Like many other business executives, Ira Lipman dislikes the current system of campaign finance. The owner of one of the nation's largest security firms, Lipman gave all but $4,000 of his $335,000 in contributions during the last election cycle to Democrats. But he also endorsed recommendations from a business and university think tank called the Committee for Economic Development designed to "guide" officials on revamping campaign finance. Lipman and other trustees of the committee want to ban soft money to political parties, but increase the amounts individuals can give to $3,000 for candidates and $25,000 for parties. That way, the committee notes, candidates can "raise the necessary funds to communicate their positions to the public without spending excessive time fundraising."
Lipman was a political mover at a young age. When he was 16, a federal judge ordered an all-white high school near his home to admit black students.
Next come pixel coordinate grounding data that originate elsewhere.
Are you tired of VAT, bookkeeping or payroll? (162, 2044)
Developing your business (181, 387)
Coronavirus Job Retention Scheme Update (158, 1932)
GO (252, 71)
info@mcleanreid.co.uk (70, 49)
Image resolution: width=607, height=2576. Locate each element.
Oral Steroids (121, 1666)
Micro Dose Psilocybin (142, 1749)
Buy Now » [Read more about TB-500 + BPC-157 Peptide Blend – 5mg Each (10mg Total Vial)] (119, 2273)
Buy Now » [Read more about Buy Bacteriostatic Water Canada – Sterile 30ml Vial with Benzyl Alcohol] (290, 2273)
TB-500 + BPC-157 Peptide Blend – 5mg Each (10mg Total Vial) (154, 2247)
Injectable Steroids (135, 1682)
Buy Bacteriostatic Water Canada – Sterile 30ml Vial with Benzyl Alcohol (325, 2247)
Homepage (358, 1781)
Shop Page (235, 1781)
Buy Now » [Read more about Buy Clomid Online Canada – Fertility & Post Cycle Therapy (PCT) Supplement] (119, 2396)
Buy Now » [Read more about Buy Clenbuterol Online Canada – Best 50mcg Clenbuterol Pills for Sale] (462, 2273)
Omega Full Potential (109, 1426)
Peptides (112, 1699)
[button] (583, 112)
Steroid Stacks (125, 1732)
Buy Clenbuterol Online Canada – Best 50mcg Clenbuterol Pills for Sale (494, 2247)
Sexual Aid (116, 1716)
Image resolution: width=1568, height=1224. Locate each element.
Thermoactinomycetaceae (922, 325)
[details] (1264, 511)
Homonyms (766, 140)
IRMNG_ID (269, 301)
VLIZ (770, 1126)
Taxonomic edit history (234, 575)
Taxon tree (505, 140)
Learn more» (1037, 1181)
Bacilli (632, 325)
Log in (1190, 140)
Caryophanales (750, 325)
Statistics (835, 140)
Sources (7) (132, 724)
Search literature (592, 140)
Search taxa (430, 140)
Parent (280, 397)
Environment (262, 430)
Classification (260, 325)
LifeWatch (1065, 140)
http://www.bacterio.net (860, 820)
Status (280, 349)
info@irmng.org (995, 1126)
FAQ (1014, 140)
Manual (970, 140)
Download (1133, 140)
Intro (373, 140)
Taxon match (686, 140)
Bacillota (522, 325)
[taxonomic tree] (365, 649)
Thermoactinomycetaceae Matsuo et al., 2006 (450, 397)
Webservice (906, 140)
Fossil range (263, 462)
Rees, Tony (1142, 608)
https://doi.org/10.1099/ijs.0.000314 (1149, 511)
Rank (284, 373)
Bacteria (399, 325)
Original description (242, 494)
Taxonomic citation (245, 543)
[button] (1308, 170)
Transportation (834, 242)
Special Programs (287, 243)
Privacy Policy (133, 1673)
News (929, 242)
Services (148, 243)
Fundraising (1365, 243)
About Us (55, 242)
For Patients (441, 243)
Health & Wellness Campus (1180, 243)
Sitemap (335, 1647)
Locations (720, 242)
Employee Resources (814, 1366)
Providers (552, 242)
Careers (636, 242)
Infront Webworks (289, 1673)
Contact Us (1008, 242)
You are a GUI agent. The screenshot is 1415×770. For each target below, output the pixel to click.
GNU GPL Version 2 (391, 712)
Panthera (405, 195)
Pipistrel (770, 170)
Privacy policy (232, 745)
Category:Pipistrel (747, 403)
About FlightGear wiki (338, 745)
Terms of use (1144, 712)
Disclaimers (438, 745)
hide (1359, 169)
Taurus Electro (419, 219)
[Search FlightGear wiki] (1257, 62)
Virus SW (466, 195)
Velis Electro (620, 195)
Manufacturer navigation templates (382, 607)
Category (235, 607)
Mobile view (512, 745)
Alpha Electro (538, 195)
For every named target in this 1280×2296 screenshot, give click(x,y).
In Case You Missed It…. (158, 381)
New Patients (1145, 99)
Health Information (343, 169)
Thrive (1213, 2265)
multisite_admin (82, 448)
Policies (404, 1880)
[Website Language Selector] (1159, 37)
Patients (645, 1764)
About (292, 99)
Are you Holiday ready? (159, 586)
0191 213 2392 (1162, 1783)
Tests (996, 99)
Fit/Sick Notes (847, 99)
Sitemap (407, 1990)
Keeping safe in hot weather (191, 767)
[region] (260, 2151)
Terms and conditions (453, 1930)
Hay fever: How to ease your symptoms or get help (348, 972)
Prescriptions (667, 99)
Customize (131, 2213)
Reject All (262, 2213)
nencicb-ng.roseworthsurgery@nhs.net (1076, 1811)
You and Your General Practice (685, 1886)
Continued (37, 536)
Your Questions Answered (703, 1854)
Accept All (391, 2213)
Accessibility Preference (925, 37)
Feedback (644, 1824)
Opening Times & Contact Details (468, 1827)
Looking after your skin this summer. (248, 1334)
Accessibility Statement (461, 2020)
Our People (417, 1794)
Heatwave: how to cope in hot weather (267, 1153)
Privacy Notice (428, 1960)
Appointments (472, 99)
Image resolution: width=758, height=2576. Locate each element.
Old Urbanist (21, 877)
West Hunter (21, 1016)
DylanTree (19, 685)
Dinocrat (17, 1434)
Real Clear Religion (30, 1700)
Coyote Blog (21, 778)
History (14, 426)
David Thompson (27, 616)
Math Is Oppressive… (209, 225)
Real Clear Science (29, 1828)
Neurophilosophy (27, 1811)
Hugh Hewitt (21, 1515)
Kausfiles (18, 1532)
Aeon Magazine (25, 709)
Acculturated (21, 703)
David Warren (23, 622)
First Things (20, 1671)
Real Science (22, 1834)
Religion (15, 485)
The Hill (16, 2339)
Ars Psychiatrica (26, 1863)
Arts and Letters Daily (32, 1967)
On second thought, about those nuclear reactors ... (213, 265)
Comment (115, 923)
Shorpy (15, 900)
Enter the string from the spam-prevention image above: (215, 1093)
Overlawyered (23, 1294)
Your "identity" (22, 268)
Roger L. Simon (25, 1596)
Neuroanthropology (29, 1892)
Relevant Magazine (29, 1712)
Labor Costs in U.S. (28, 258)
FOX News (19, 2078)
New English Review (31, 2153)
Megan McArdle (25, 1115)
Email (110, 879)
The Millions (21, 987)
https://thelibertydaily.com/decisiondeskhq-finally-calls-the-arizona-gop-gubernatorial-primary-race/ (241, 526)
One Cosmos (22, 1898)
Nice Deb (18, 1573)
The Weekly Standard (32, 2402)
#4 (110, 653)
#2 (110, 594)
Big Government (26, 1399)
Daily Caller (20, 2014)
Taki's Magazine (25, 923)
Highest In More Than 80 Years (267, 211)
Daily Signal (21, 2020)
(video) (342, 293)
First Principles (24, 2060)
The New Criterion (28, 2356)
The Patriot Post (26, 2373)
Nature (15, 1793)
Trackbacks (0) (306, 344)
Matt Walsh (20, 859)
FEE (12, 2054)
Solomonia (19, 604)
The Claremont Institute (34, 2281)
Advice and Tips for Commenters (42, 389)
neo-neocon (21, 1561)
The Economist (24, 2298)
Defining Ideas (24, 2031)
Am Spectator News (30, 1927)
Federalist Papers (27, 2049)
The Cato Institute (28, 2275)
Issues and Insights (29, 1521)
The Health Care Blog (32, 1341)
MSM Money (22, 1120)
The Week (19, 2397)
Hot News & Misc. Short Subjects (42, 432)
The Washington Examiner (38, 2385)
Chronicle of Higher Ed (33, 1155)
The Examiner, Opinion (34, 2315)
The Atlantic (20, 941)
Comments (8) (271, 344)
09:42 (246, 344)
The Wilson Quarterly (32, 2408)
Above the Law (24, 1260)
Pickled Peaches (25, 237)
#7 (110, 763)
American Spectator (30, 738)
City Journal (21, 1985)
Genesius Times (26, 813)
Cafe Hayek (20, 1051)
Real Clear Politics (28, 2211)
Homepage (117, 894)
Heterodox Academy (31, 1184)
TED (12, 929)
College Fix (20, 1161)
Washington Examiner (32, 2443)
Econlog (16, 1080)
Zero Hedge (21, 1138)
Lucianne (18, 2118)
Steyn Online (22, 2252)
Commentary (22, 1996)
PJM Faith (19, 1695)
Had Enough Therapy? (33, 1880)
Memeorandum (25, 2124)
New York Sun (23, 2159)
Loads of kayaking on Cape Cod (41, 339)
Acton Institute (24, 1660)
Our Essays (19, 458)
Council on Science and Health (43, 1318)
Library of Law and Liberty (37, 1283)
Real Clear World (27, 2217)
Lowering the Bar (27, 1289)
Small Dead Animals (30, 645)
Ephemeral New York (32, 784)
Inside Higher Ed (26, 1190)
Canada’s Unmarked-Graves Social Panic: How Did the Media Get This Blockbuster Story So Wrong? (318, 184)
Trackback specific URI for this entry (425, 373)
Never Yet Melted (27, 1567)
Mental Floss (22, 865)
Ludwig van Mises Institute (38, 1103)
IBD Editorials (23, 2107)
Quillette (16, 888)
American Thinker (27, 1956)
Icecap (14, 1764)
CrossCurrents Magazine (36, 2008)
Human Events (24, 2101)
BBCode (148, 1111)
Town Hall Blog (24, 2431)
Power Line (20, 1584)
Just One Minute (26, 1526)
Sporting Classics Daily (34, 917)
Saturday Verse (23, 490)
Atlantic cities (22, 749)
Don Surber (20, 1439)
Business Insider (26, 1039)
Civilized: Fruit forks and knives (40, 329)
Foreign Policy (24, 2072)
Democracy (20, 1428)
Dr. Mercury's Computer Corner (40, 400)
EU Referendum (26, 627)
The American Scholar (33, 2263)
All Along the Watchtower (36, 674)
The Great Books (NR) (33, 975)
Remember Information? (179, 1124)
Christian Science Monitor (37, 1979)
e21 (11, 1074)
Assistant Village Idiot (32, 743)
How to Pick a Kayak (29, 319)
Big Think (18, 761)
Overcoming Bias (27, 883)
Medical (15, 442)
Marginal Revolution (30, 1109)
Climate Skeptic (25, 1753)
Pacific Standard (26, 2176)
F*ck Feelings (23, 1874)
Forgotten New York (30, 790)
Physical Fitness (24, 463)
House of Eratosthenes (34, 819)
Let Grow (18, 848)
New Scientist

Officials would not allow NBC reporter John Chancellor into the school to cover the story, so Lipman sought Chancellor out and served as his "reliable source" from inside the building.
"I'm unabashedly proud of this country," Lipman once told The American Enterprise. "I constantly tell everyone how great a country it is, and how it provides opportunity to all."
It has certainly provided opportunity for Lipman. In 1963, while working as a salesman at his father's detective agency in Little Rock, Arkansas, he noticed that clients were asking for security guards. Lipman borrowed $1,000 from his father and started Guardsmark, which now boasts offices in more than 400 cities in the United States and Canada.
As honorary chair of the National Council on Crime and Delinquency, Lipman sits on the board that voted unanimously in favor of a national moratorium on the death penalty, citing inequities in the administration of capital punishment. He is a noted expert on criminology and author of How to Protect Yourself from Crime.